Another example is the Women’s Interfaith Encounter group in the northern Jordan Valley, who began meeting in 2022. After the war started and the security situation deteriorated, the group decided to continue meeting online. They met on October 25th to reassure each other and share their feelings. They talked about hope and how it helps them cope with the current crisis, and discussed their desire to continue working together despite these difficulties. They met again in January and are now planning their next encounter.
It is important to stress again that in all these encounters, as well as in the encounters of all IEA groups, we do not talk about the politics of the conflict or debate how to solve it. We do not believe we were appointed to provide the political formula, but we are very much responsible for building and sustaining bridges between our communities. We tackle the conflict by transcending it, and we focus on conversations that teach us to know each other deeper, appreciate each other’s culture, develop care for each other, and build relations that are based on good neighborhood. This approach results in outreach that goes beyond the “usual suspects” and engages people from all parts of the political spectrum in the active building of intercommunal bridges.

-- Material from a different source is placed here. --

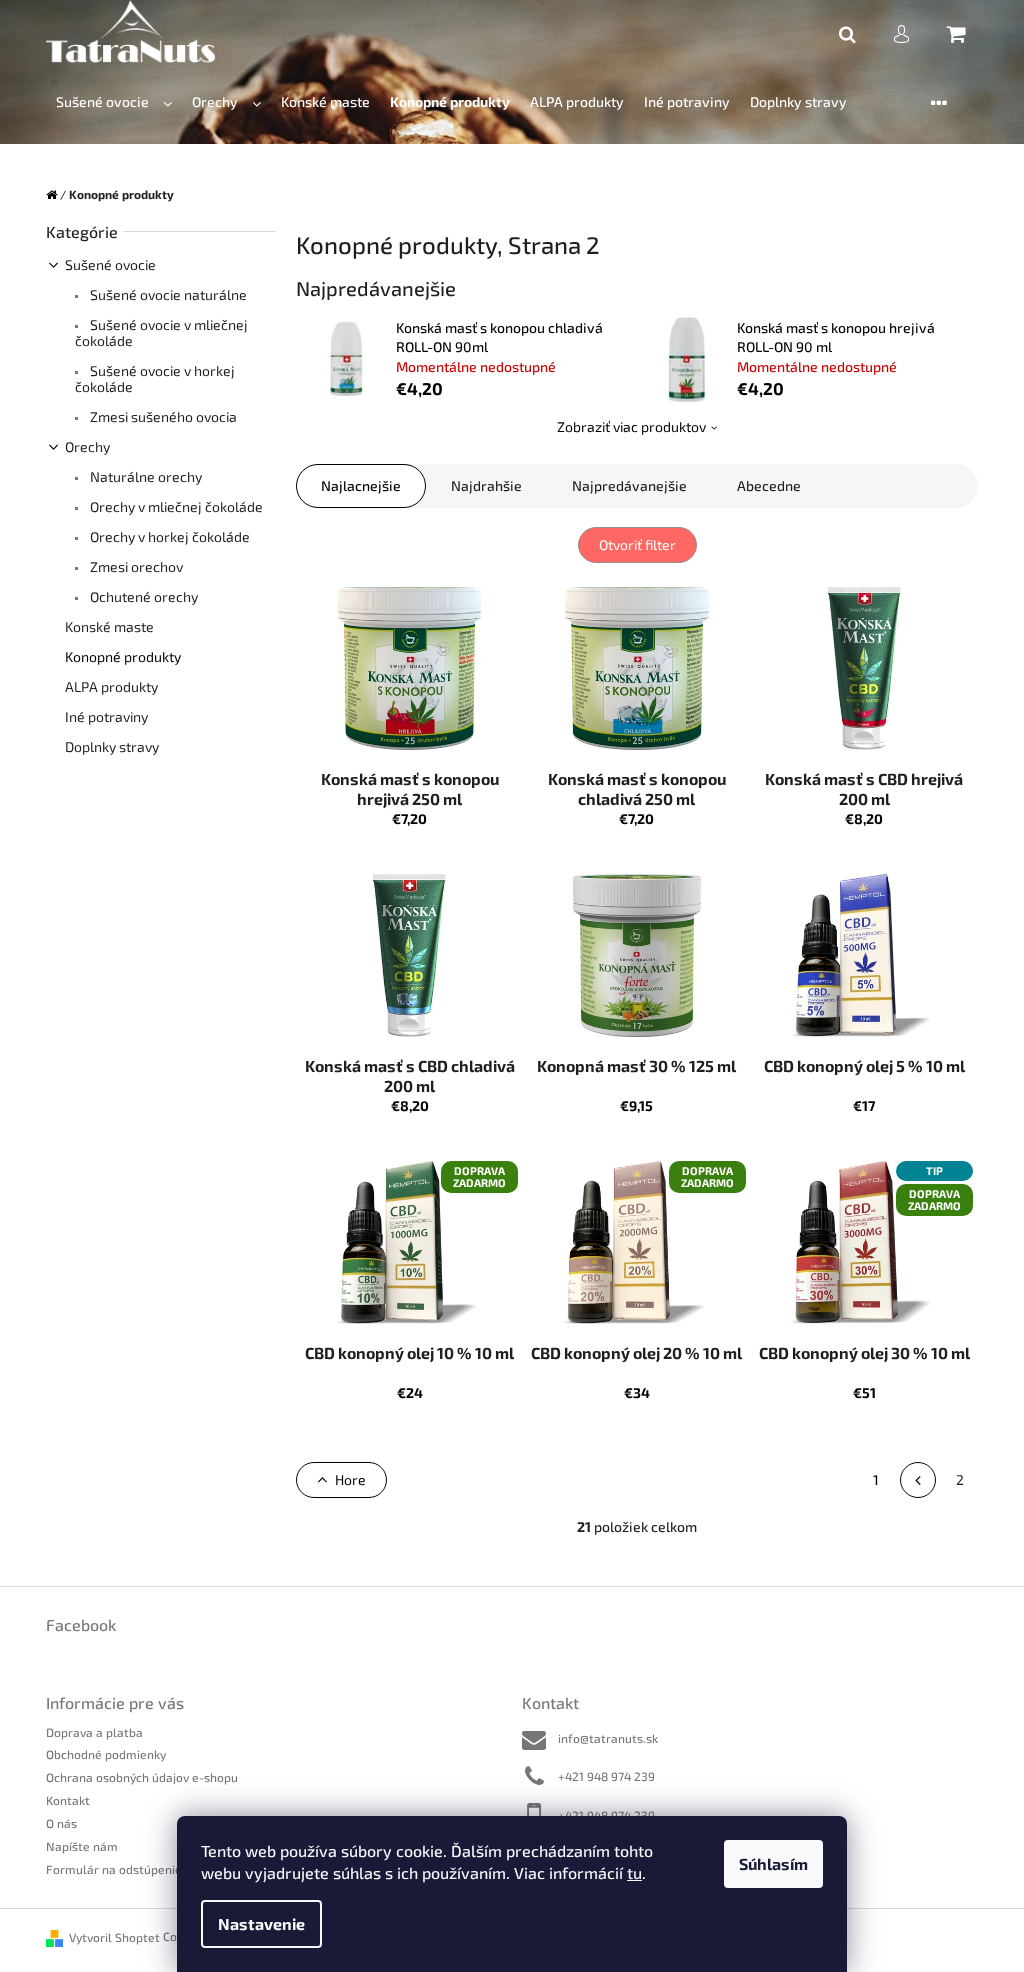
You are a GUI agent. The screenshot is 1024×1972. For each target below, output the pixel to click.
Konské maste (109, 626)
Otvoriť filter (637, 544)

We will continue to face the consequences of the war within our groups but we are positive that now, more than ever, our work is essential for building cross-community trust, which is the only possible way to envision a “day after” that will bring peace for all communities in the Holy Land.
Yehuda Stolov
Yehuda Stolov is the executive director of the Interfaith Encounter Association (www.interfaith-encounter.org), an organization that works since 2001 to build peaceful inter-communal relations in the Holy Land by fostering mutual respect and trust between people and communities through active interfaith dialogue.
Dr. Stolov has lectured on the role of religious dialogue in peace-building throughout the world, including Jordan, India, Indonesia, Turkey, South Korea, North America and Europe. He also published many papers on related issues.
In 2006, he was awarded the Immortal Chaplains Foundation's Prize for Humanity, which honors those who "risked all to protect others of a different faith or ethnic origin"; and in 2015 he was awarded the IIE Victor J. Goldberg Prize for Peace in the Middle East.
Among other activities, Dr. Stolov was a member of the International Council of the International Association for Religious Freedom and a member of the steering committee for the United Nations Decade of Interreligious Dialogue and Cooperation for Peace.
He holds a B.Sc. and a M.Sc. in Physics and a Ph.D. from the Hebrew University of Jerusalem. He is married and father of three children, living in Jerusalem.